Voilà que certains mouvements écologistes, pour le moins extrêmes, s'en prennent au transport ferroviaire et singulièrement au TGV pour dénoncer ses graves atteintes à l'environnement. Dans le grand quotidien français du soir, les arguments pleuvent sur l'éco-système et les émissions de CO² nécessaires à la construction du TGV. Grand sujet à la mode, on en sera peut-être bientôt à l'élimination des six milliards d'éléments, appelés êtres humains, qui par leur respiration rejettent du CO².

Plus sérieusement, ces réflexions aussi louables soient-elles, ne raisonnent que dans des vérités théoriques oubliant la réalité du quotidien. Faire de l'écologie absolutiste est certainement le meilleur moyen de décrédibiliser toute action pour engager la transition verte dont a besoin le pays pour diminuer sa dépendance quotidienne à l'égard des fluctuations des cours pétroliers et devenir un peu plus autonome énergétiquement parlant.

Certains en sont encore au schéma du "TGV pour les riches" en arguant que la grande vitesse génère de l'inégalité sociale. Argument de ceux qui ne doivent pas souvent voyager, car le melting pot social dans les TGV est une réalité sinon quotidienne, du moins assurément hebdomadaire. Quant aux TER, la hausse du trafic ne saurait être qualifiée d'origine purement "prolétaire" pour employer un jargon peu flatteur mais que certains devraient comprendre...

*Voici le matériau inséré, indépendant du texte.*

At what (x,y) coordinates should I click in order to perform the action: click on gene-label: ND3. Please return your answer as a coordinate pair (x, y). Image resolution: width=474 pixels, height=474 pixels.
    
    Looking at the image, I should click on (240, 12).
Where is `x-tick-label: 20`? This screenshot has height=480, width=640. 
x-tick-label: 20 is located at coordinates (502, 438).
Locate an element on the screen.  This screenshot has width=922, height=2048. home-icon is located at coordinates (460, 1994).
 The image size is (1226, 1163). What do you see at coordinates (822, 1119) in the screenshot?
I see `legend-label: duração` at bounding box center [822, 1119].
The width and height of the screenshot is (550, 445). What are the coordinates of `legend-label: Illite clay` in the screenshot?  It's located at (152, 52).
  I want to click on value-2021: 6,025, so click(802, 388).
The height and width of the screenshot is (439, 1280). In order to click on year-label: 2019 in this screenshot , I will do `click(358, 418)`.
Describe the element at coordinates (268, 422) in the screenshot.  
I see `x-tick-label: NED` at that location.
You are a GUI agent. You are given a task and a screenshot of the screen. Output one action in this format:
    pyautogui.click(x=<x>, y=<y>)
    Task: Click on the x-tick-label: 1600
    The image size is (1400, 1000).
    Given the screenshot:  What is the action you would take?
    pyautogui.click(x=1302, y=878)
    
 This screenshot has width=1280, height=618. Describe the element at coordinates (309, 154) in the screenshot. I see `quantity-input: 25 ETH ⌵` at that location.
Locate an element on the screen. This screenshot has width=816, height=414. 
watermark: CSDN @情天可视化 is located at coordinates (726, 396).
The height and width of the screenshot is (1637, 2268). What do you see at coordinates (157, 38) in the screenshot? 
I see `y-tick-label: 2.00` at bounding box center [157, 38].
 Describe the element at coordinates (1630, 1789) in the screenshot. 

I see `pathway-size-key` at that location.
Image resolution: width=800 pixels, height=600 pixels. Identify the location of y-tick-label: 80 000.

En alternative, ces groupes écologistes réclament la modernisation du réseau existant au lieu de développer le TGV sans distinction. Certes, avec la dépense considérable du TGV Côte d'Azur, on a probablement une enveloppe représentant l'investissement nécessaire à la modernisation de l'intégralité du réseau classique français.

On remarquera tout de même que sur le plan énergétique, le TGV mord à pleines dents dans le juteux marché du transport aérien et qu'il contribue donc d'une certaine façon à réduire l'empreinte énergétique du transport intérieur.

Certains, voulant probablement faire croire qu'ils ont une bonne connaissance du transport ferroviaire, rappellent qu'on a roulé "aussi vite qu'un TGV" sur la ligne des Landes. Qui se souvient de l'état de la voie après les records des CC7107 et BB9004 ? Ce n'était plus du rail, mais de la guimauve ! Oui, il est possible d'optimiser le réseau classique en vitesse, mais guère au-delà de 220 km/h, vitesse pratiquée entre Tours et Bordeaux. Rien à voir avec les 300 voire 320 km/h pratiqués sur une ligne nouvelle.

Il ne faut pas se tromper de "combat" ou plutôt de logique de raisonnement. La grande vitesse ferroviaire est un outil qui a démontré ses capacités techniques et géo-économiques sur l'évolution du territoire et les dynamiques entre les grands bassins urbains. Elle n'est pas la recette universelle que cherche sempiternellement la France dans la plupart des domaines. Elle est un levier qui doit être utilisé à bon escient : d'abord en la connectant systématiquement aux lignes existantes - et donc en cessant de faire des gares isolées - puisqu'un bon TGV ne fonctionne que par une bonne alimentation par les réseaux urbains et interurbains adjacents ; ensuite en concentrant les investissements sur les sections les plus utiles dans une vision débarrassée des visées électoralistes de quelques personnalités politiques en manque de rubans tricolores à couper.

Bref, il ne s'agit pas tant de choisir brutalement entre TGV et réseau classique que de composer un dosage subtil entre le développement de l'un et l'optimisation de l'autre. Dans le cas de PACA, le besoin d'une desserte métropolitaine autour de Marseille et de l'ensemble Cannes - Nice - Monaco - Menton, pose assurément la question de la création d'une nouvelle infrastructure. Reste à définir le bon scénario.